For anyone who thinks like Indiana Jones, there is some good news from New York today. Le Tricorne, a massive, 19-foot tall canvas Pablo Picasso finished in 1919, will be moved from New York’s Four Seasons to a museum in the city.
The curtain is owned by the New York Landmarks Conservancy, which plans on moving it to the New York Historical Society in several months, conservatory president Peg Breen said, reports Reuters.
Le Tricorne has been a fixture at the Four Seasons since 1959, but the owner of the building the restaurant is located in, the Seagram Building, said it could not be accommodated any longer.
However, The New York Times notes that the conservatory was opposed to moving it. After all, the piece is 95-years-old and they feared it would be damaged in a move.

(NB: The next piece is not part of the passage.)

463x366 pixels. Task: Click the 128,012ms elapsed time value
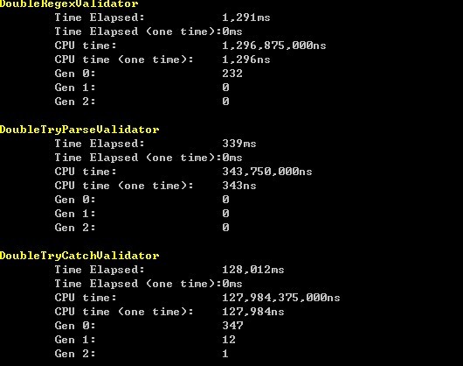point(253,270)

Still, building owner Aby J. Rosen had been vilified by the media as the artwork is considered a landmark. For anyone who thinks that art by Picasso belongs in a museum though, the two sides were able to make out a deal. While the art will have to be moved, the New York Historical Society is only 25 blocks north of the Seagram Building.
“It will be great for us to show the piece as a work of art and as an artifact of a time and place,” Louise Mirrer, president of the Historical Society, told the Times. “New York is a tear-down, build-up city. We house the artifacts of whatever past has vanished.”
Breen told Reuters the obvious: “It's going to be a complicated and tricky move.”